ASSIGNED TASK A.
Answer the following questions using the server inventory.
(i) Approximately how much RAM does WAHA use on its own?
(ii) What disk usage is reported for bms-1?
(iii) How much RAM does the mongod rs0 PRIMARY on bms-3 use?
ASSIGNED TASK B.
Continue the server inventory from its last sentence.

EXTRACT.
+ + +
Estimated total: ~3.1 GB RAM baseline, peaks to 5–6 GB during n8n workflow bursts. WAHA alone uses ~800 MB. With n8n at 1.2 GB, these two services consume 2 GB of the 7.8 GB available. CPU is the critical constraint: 1.5 CPU cap on n8n leaves only 0.5 CPU for everything else — traefik, waha, cadvisor, node-exporter, OS.

2.3 bms-1 — OVH Kimsufi (94.23.26.113) — Ubuntu 20.04 EOL — 8 cores / 32 GB RAM

Service	Type	RAM (est.)	Criticality
nginx-proxy + letsencrypt	Docker	200 MB	Critical — TLS for all Pinbox24 services
portainer	Docker	200 MB	Low — management UI
Pinbox24 v31-v42 (4 instances)	Docker (ECR)	~4 GB total	Critical — production app
mailgun container	Docker	100 MB	High — transactional email relay
pdf-gen (wkhtml)	Docker	300 MB	High — internal PDF gen for Pinbox24
git-deploy	Docker	100 MB	Medium — deployment automation

Known critical issue: disk 100% full. Pinbox24 production may fail on next container update. OS: Ubuntu 20.04 LTS — EOL April 2025. Security risk. No migration plan yet. No Prometheus monitoring.

2.4 bms-2 — OVH Kimsufi (145.239.133.104) — Ubuntu 24.04 — 8 vCPU / 32 GB RAM / 410 GB

Service	Type	RAM (est.)	Criticality
mongod (rs0 observer, non-voting)	systemd	2–4 GB	High — replica set read replica
claude-runner (AI-Dev-OV1 agent)	user process	300 MB per agent	Medium — max 4 parallel

Disk: 16% used (62/410 GB). Ample headroom. No Docker services deployed. No monitoring (node_exporter not installed).

2.5 bms-3 — OVH Kimsufi (51.68.155.224) — Ubuntu 22.04 — 8 vCPU / 32 GB RAM / 410 GB

Service	Type	RAM (est.)	Criticality
mongod (rs0 PRIMARY)	systemd	21.7 GB	Critical — Pinbox24 production DB
Pinbox24 v31-v42 staging (4 instances)	Docker (ECR)	~3 GB	Medium — staging
traccar	Docker	500 MB	Medium — GPS tracking (staging)
nginx-proxy + letsencrypt	Docker	200 MB	Medium — TLS for staging
portainer-pinbox24	Docker	200 MB	Low
mt5	Docker	500 MB	Low

WARNING: MongoDB at 21.7 GB RAM leaves only ~10 GB for all Docker workloads. At risk of OOM if staging load spikes. Disk: 44% used (170/410 GB). Monitor — staging logs can fill quickly. No Prometheus monitoring (node_exporter not installed).
+ + +
SUPPLIED MATERIAL.
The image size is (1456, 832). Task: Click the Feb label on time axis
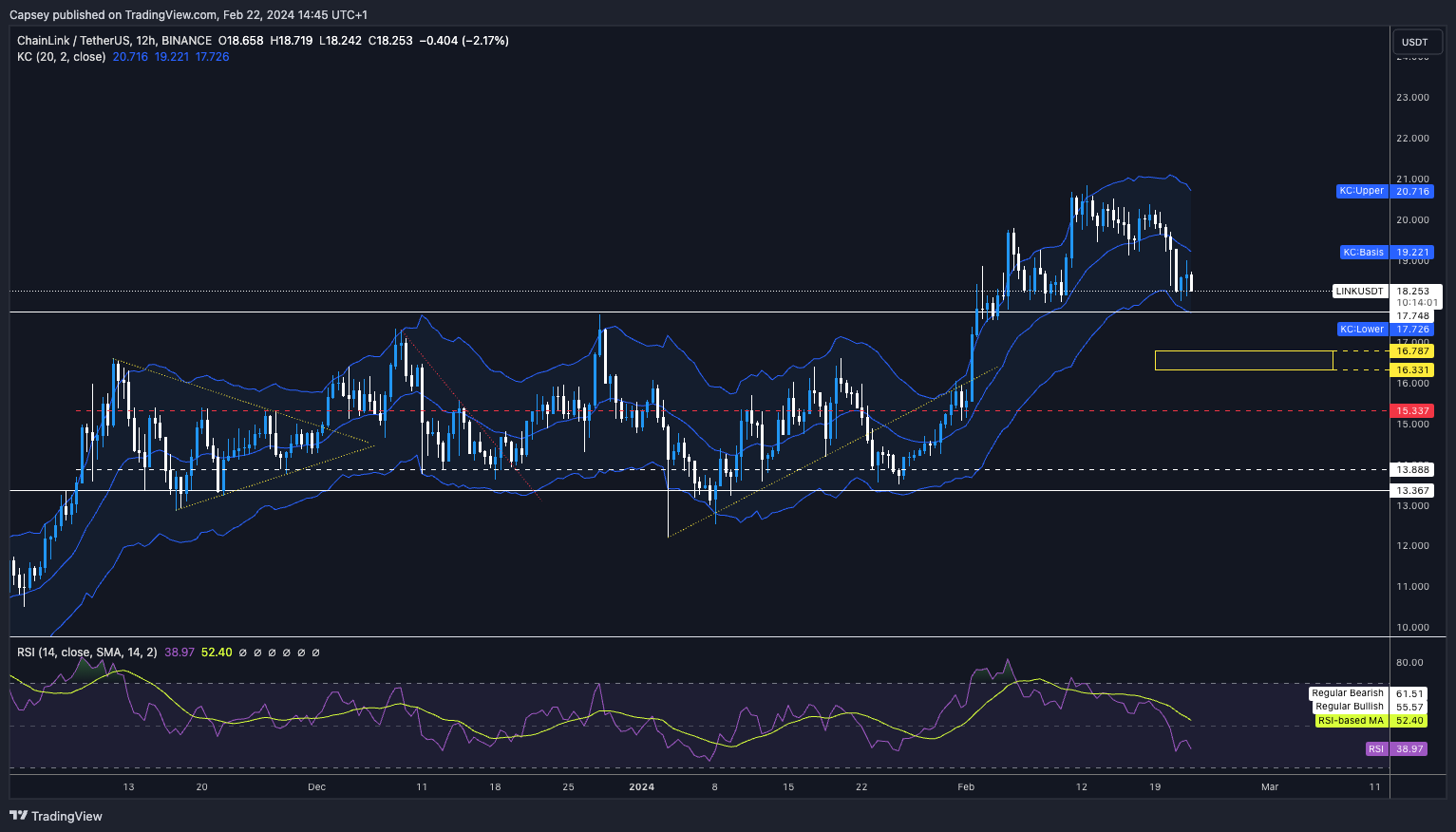tap(966, 786)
+ + +
TASK OUTPUT A.
(i) Approximately 800 MB.
(ii) The disk is 100% full.
(iii) 21.7 GB.

TASK OUTPUT B.
2.6 bms-4 — OVH Kimsufi (54.36.123.110) — Ubuntu 22.04 — 8 vCPU / 32 GB RAM / 1.8 TB

Service	Type	RAM (est.)	Status
mongod (rs0 arbiter)	systemd	~75 MB	Active — awaiting `rs.addArb()` by human
prometheus-node-exporter	systemd	20 MB	Active
traefik	Docker (planned)	80 MB	In repo, not yet deployed
n8n-postgres	Docker (planned)	300 MB	In repo, not yet deployed
n8n	Docker (planned)	1.2 GB	Migration pending
node-exporter	Docker (planned)	20 MB	In repo
cadvisor	Docker (planned)	100 MB	In repo

Disk: 1.7 TB free (8.3 GB / 1.8 TB used). No disk pressure ever expected. Free RAM after planned services: ~30 GB. Massive headroom for additional workloads.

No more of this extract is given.